*MATERIAL FOR THE TASK*.
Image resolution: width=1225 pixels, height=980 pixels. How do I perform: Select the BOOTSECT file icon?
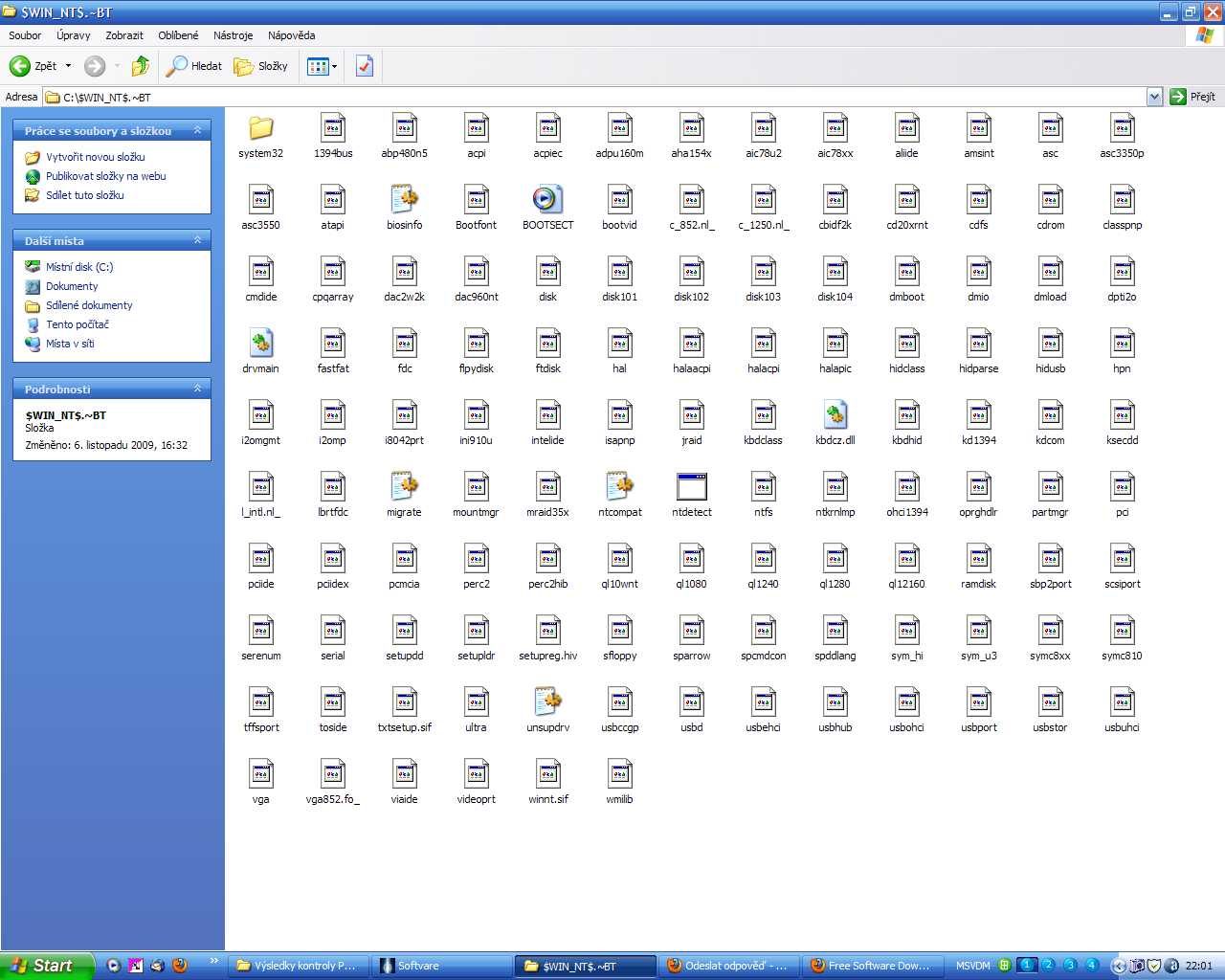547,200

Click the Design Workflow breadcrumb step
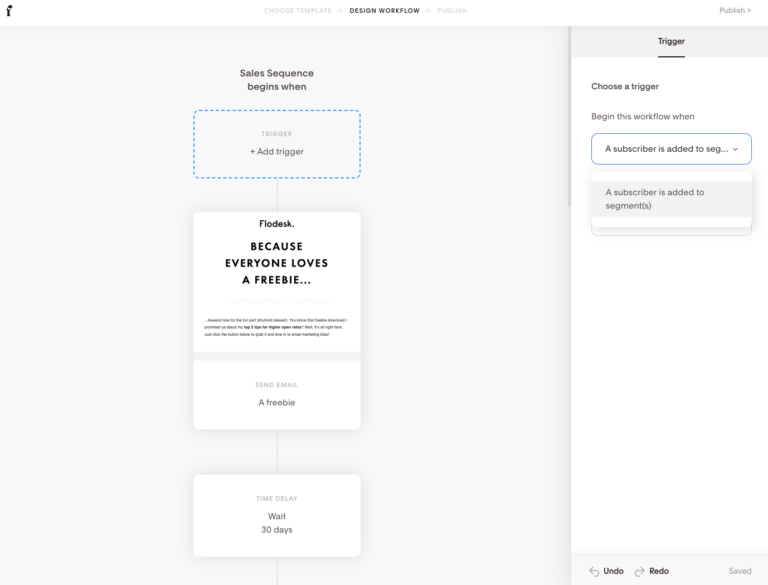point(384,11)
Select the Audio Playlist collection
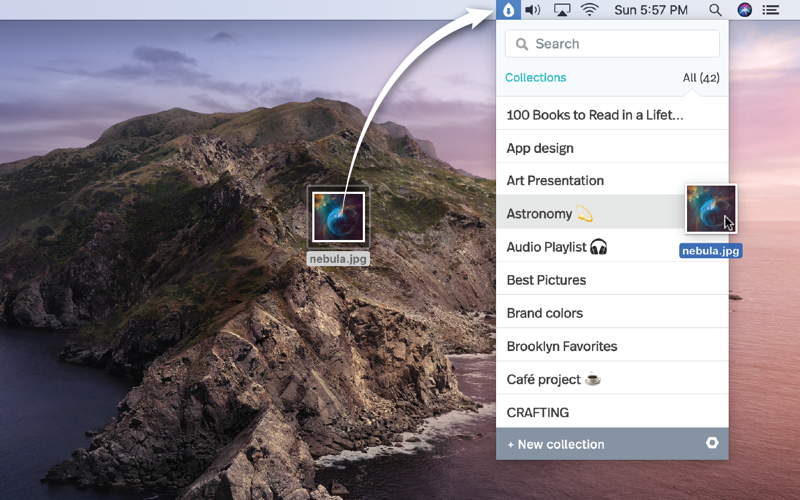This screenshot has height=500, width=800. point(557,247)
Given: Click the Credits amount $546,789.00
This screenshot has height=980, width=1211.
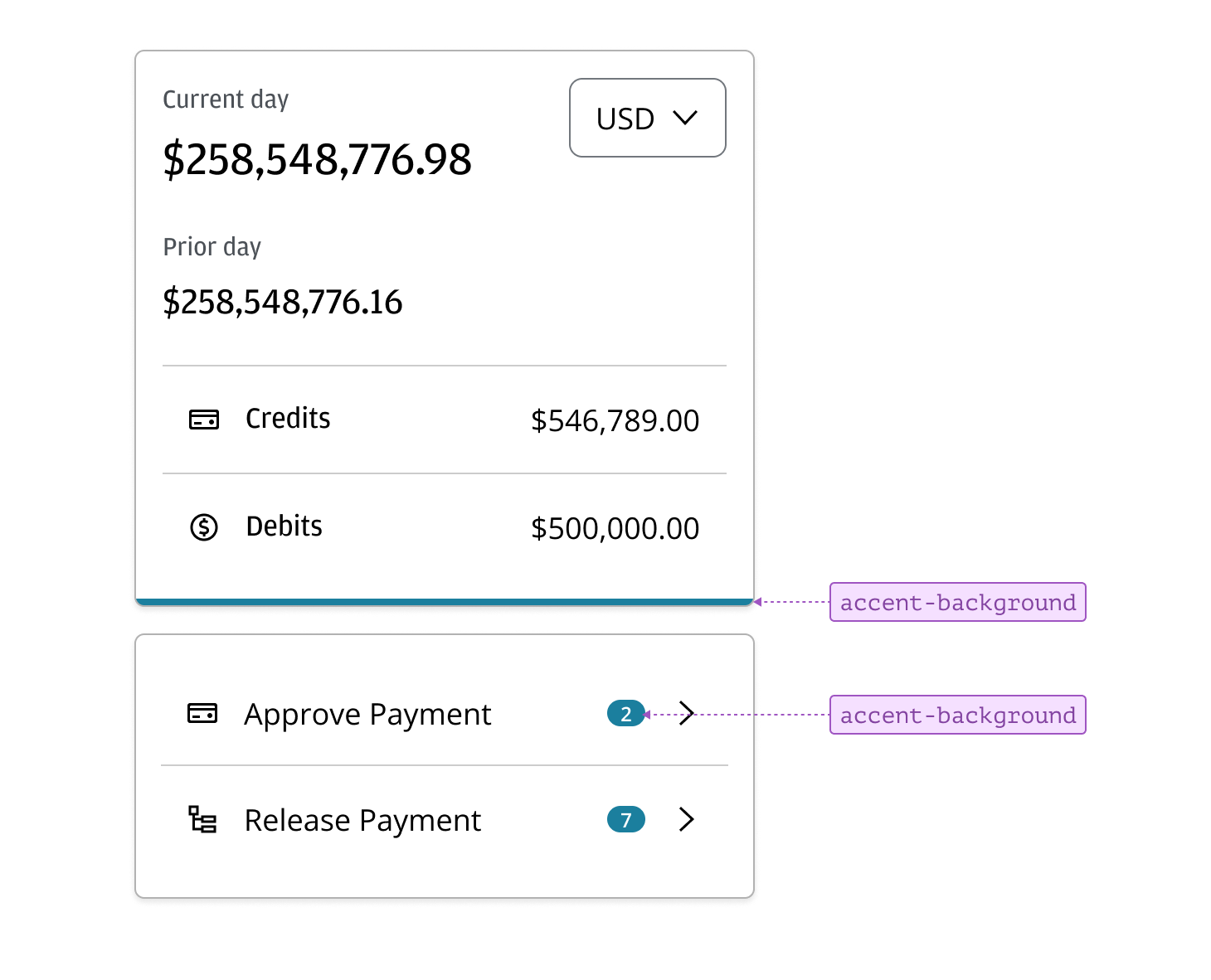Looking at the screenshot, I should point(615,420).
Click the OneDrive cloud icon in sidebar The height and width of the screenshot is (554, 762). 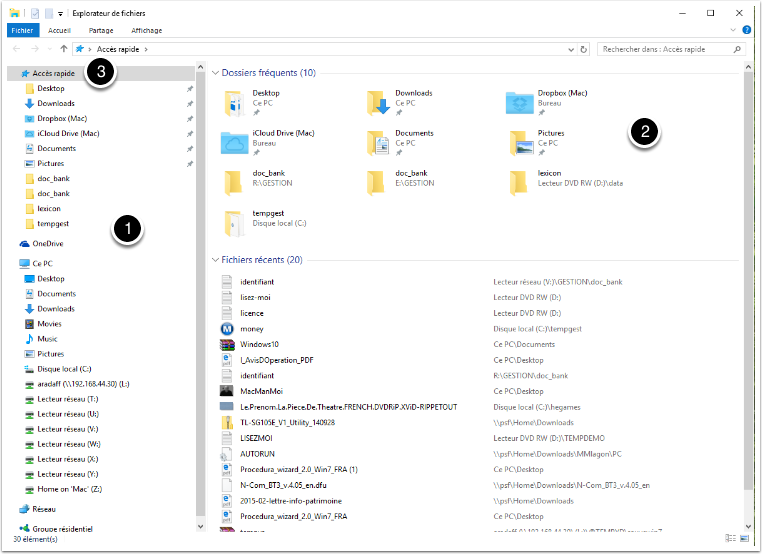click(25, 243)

==

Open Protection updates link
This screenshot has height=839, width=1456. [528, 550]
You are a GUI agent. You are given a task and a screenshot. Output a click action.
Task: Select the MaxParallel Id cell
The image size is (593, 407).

*TASK BRIEF*. Start with the line above that contains "You are a GUI" and end with the line that contains "The image size is (593, 407).". Write out those lines exactly, and only those.

*REPLY*.
You are a GUI agent. You are given a task and a screenshot. Output a click action.
Task: Select the MaxParallel Id cell
The image size is (593, 407).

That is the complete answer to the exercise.